Todavía no eran las ocho de la mañana cuando el horror irrumpió en el barrio Ejército Argentino. Una jubilada de 78 años estaba por entrar a su casa cuando fue atacada sin piedad. El agresor la sorprendió por la espalda. Empuñaba un arma casera. No dudó. La golpeó una y otra vez hasta derribarla.
El hecho ocurrió el 28 de noviembre, alrededor de las 7.40. Daniel Gustavo Chapa, de 24 años, eligió a su víctima con frialdad. Sabía que estaba sola. Sabía que no podía defenderse. Con una tumbera en la mano, la atacó directamente al rostro. Los golpes le provocaron fractura de órbita y lesiones graves. La mujer quedó tendida, sangrando y pidiendo auxilio. Mientras tanto, el delincuente le robó dinero en efectivo y su celular.
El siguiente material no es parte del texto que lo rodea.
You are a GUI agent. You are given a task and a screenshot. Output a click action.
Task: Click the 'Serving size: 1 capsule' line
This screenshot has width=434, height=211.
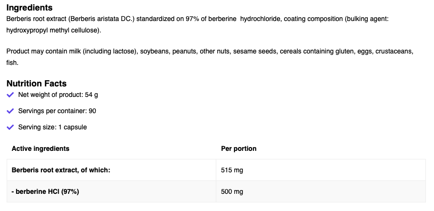(x=52, y=127)
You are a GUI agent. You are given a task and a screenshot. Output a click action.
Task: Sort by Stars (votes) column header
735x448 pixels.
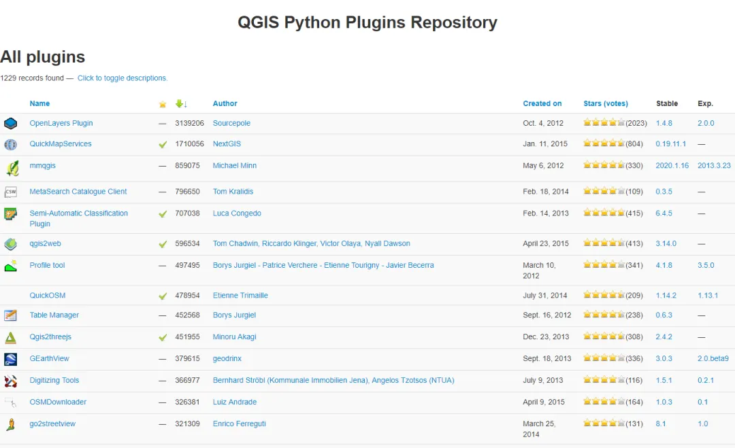pyautogui.click(x=605, y=104)

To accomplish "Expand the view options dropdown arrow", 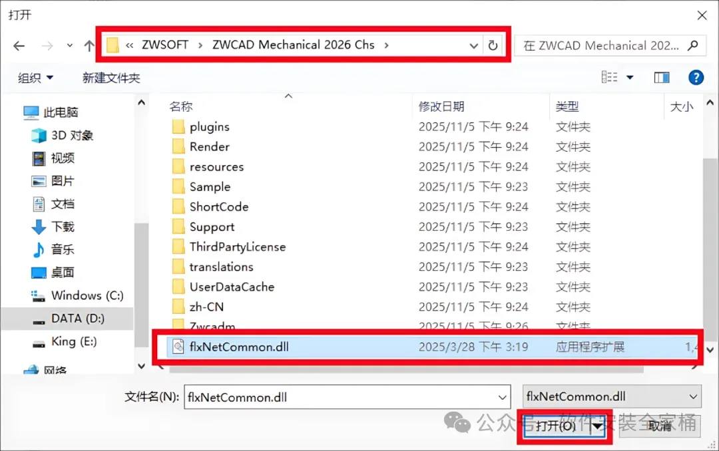I will click(x=630, y=77).

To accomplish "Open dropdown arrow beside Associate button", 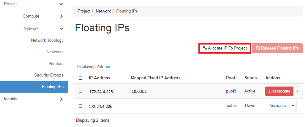I will pos(293,106).
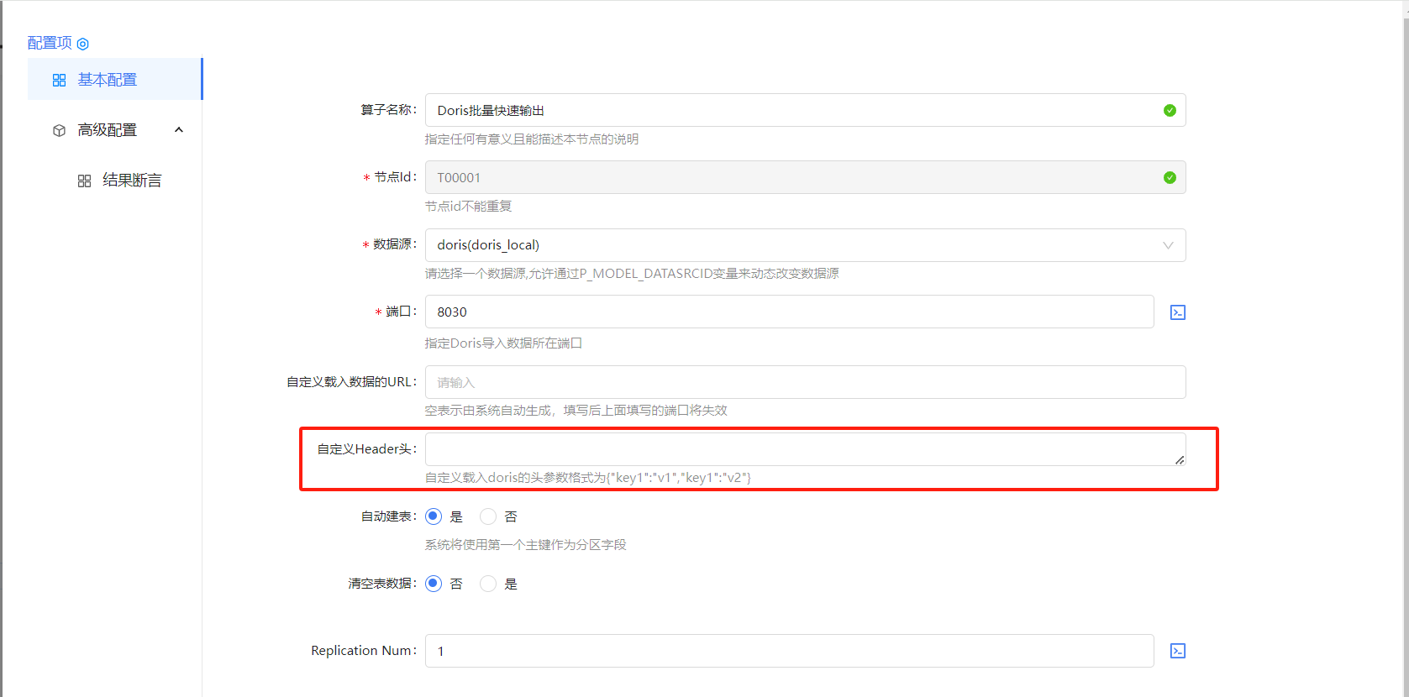Viewport: 1409px width, 697px height.
Task: Open the 基本配置 tab
Action: [x=108, y=80]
Los gritos rompieron el silencio del barrio. El nieto de la víctima salió corriendo desde la casa vecina. Otros vecinos se sumaron.
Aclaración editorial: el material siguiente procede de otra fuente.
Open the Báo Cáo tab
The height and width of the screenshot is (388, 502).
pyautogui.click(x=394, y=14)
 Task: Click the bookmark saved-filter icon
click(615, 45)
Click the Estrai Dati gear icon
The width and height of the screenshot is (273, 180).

Chapa escapó a pie, pero no llegó lejos. Intentó esconderse en una vivienda de calle Inca Garcilaso al 2800. No lo logró. La Policía lo encontró minutos después, todavía con el celular robado y el arma encima.
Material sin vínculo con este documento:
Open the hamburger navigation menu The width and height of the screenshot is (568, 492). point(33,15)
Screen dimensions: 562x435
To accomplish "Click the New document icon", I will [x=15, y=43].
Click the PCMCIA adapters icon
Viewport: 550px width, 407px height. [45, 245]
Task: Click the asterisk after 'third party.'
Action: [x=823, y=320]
Este viernes 26 de diciembre, la causa llegó a su desenlace. La Unidad Fiscal de Robos y Hurtos I, dirigida por María del Carmen Reuter, cerró el caso con un juicio abreviado. El acusado admitió su culpabilidad. La Justicia lo condenó a cinco años y cuatro meses de prisión efectiva por robo doblemente agravado:
por las lesiones graves causadas a la víctima y por el uso de un arma de fuego.
Durante la audiencia, el Ministerio Público Fiscal fue claro. Chapa atacó a una mujer mayor, sola y desprevenida. Aprovechó su vulnerabilidad para asegurar el robo. La jueza avaló el acuerdo sin objeciones y ordenó su traslado inmediato a una unidad penitenciaria.
La abuela sigue recuperándose de las heridas. El agresor, desde ahora, lo hará tras las rejas.